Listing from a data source

——

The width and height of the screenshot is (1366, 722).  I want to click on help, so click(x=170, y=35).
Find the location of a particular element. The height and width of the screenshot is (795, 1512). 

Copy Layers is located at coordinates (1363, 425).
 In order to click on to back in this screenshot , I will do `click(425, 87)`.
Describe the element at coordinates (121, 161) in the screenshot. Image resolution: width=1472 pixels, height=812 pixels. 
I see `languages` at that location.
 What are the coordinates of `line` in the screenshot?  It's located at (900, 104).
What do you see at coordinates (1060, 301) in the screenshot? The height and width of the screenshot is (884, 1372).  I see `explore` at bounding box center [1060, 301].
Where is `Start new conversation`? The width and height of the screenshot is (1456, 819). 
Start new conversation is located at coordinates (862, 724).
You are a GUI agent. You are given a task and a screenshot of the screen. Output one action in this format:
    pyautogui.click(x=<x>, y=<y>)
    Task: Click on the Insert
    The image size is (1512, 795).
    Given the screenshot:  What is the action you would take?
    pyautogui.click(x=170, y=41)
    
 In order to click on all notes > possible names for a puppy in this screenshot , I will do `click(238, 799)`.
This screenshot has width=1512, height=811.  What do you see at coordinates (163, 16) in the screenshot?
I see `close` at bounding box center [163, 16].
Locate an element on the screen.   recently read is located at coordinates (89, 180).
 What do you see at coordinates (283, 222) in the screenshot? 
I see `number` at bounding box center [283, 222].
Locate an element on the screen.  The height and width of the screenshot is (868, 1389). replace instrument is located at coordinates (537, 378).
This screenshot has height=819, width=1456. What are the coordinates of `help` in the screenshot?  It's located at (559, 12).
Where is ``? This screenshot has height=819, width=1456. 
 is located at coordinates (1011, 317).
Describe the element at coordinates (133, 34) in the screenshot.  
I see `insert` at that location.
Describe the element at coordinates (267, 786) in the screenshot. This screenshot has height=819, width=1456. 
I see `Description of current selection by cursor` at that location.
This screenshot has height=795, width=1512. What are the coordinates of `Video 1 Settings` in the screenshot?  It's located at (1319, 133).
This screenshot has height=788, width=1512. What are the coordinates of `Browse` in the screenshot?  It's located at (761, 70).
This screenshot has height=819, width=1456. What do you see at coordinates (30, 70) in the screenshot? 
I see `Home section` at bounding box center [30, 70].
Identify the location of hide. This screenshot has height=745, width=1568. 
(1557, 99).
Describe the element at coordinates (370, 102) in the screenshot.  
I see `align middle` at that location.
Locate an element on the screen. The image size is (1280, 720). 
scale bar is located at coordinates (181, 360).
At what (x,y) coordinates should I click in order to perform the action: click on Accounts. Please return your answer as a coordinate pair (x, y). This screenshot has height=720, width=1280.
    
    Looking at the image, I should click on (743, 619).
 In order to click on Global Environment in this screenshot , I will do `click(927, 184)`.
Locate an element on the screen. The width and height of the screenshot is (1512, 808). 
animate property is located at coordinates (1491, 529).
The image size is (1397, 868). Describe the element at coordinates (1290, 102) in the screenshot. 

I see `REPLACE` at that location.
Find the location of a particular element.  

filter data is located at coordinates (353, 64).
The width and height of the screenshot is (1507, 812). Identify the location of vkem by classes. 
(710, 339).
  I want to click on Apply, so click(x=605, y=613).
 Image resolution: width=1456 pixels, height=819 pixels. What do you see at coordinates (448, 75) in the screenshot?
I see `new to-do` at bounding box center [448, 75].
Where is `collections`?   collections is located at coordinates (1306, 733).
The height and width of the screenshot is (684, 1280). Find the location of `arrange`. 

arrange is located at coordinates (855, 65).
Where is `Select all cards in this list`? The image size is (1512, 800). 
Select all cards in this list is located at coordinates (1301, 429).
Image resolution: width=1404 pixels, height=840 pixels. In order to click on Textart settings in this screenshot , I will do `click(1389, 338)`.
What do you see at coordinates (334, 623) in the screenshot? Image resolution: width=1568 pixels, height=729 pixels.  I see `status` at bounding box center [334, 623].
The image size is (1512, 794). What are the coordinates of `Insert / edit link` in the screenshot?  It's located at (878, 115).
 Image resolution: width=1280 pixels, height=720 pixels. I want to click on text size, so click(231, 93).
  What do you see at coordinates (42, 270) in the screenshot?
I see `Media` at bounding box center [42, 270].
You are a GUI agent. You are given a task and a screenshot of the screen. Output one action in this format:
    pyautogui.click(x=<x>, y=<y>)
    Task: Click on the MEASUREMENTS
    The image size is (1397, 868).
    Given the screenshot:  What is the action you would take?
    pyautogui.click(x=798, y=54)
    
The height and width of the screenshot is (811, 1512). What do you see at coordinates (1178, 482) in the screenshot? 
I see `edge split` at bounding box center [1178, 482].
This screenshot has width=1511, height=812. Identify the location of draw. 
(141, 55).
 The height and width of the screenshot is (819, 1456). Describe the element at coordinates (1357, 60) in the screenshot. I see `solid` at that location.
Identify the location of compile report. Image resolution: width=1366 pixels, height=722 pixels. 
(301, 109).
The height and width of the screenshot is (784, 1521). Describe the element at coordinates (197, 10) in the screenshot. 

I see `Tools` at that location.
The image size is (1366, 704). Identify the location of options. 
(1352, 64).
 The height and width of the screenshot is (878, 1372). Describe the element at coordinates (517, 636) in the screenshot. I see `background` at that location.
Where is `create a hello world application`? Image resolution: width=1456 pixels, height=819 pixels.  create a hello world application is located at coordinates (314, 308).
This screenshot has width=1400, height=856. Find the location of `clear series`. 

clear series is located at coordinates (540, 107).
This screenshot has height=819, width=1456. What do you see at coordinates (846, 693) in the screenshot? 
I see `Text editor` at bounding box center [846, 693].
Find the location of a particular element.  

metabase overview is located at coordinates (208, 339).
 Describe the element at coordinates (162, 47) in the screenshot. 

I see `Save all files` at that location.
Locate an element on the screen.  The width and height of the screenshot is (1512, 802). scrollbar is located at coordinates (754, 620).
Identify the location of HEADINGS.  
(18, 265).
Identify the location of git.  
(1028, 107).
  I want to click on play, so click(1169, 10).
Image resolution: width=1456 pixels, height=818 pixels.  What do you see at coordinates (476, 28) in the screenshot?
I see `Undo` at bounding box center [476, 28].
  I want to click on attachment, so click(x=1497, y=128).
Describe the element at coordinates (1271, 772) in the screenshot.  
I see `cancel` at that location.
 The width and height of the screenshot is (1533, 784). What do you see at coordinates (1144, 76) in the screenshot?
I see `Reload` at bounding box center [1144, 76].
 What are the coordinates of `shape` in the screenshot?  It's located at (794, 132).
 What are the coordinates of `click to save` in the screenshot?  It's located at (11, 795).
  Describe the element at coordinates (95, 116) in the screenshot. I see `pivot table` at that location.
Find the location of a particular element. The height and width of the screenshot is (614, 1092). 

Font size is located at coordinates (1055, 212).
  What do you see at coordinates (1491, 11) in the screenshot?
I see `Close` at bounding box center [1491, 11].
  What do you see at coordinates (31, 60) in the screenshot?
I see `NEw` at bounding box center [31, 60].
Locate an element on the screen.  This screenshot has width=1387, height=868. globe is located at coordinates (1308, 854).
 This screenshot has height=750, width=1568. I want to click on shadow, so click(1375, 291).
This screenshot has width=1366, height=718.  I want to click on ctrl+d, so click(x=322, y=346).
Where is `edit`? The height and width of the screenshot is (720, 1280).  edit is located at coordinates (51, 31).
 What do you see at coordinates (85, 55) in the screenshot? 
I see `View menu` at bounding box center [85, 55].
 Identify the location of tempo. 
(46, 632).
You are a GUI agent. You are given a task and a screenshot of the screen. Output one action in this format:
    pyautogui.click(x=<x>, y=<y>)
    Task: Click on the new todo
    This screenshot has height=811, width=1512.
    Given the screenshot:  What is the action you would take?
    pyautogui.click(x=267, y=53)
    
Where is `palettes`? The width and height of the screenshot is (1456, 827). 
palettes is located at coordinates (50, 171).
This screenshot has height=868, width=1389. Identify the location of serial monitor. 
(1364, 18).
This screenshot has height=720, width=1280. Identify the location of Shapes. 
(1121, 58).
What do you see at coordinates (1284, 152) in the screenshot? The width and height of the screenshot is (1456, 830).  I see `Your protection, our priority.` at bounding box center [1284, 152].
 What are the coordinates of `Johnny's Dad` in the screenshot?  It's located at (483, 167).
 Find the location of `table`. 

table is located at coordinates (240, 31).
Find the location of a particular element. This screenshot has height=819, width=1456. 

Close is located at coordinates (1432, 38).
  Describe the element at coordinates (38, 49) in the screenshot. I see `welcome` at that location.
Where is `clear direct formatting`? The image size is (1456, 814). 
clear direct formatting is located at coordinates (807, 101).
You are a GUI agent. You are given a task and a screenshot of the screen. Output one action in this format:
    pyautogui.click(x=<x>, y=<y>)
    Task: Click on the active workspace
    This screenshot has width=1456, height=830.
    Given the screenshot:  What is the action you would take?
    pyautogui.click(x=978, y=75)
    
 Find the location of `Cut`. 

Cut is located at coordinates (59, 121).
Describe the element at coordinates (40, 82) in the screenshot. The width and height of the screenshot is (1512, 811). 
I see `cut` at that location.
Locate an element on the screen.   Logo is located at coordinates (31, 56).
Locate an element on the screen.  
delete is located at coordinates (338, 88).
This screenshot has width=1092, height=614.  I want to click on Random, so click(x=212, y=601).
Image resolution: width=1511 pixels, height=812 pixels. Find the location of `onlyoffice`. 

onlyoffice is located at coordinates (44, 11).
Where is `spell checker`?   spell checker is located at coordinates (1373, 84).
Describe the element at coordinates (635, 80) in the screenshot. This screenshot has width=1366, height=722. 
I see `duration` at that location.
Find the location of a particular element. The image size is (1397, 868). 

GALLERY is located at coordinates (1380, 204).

——

◆ Goal:
Copy the stretch of the listing above from its first line through the line containing "center [283, 222].", reproducing each line without any change.

◆ Answer to the task:
The width and height of the screenshot is (1366, 722).  I want to click on help, so click(x=170, y=35).
Find the location of a particular element. The height and width of the screenshot is (795, 1512). 

Copy Layers is located at coordinates (1363, 425).
 In order to click on to back in this screenshot , I will do `click(425, 87)`.
Describe the element at coordinates (121, 161) in the screenshot. Image resolution: width=1472 pixels, height=812 pixels. 
I see `languages` at that location.
 What are the coordinates of `line` in the screenshot?  It's located at (900, 104).
What do you see at coordinates (1060, 301) in the screenshot? The height and width of the screenshot is (884, 1372).  I see `explore` at bounding box center [1060, 301].
Where is `Start new conversation`? The width and height of the screenshot is (1456, 819). 
Start new conversation is located at coordinates (862, 724).
You are a GUI agent. You are given a task and a screenshot of the screen. Output one action in this format:
    pyautogui.click(x=<x>, y=<y>)
    Task: Click on the Insert
    The image size is (1512, 795).
    Given the screenshot:  What is the action you would take?
    pyautogui.click(x=170, y=41)
    
 In order to click on all notes > possible names for a puppy in this screenshot , I will do `click(238, 799)`.
This screenshot has width=1512, height=811.  What do you see at coordinates (163, 16) in the screenshot?
I see `close` at bounding box center [163, 16].
Locate an element on the screen.   recently read is located at coordinates (89, 180).
 What do you see at coordinates (283, 222) in the screenshot? 
I see `number` at bounding box center [283, 222].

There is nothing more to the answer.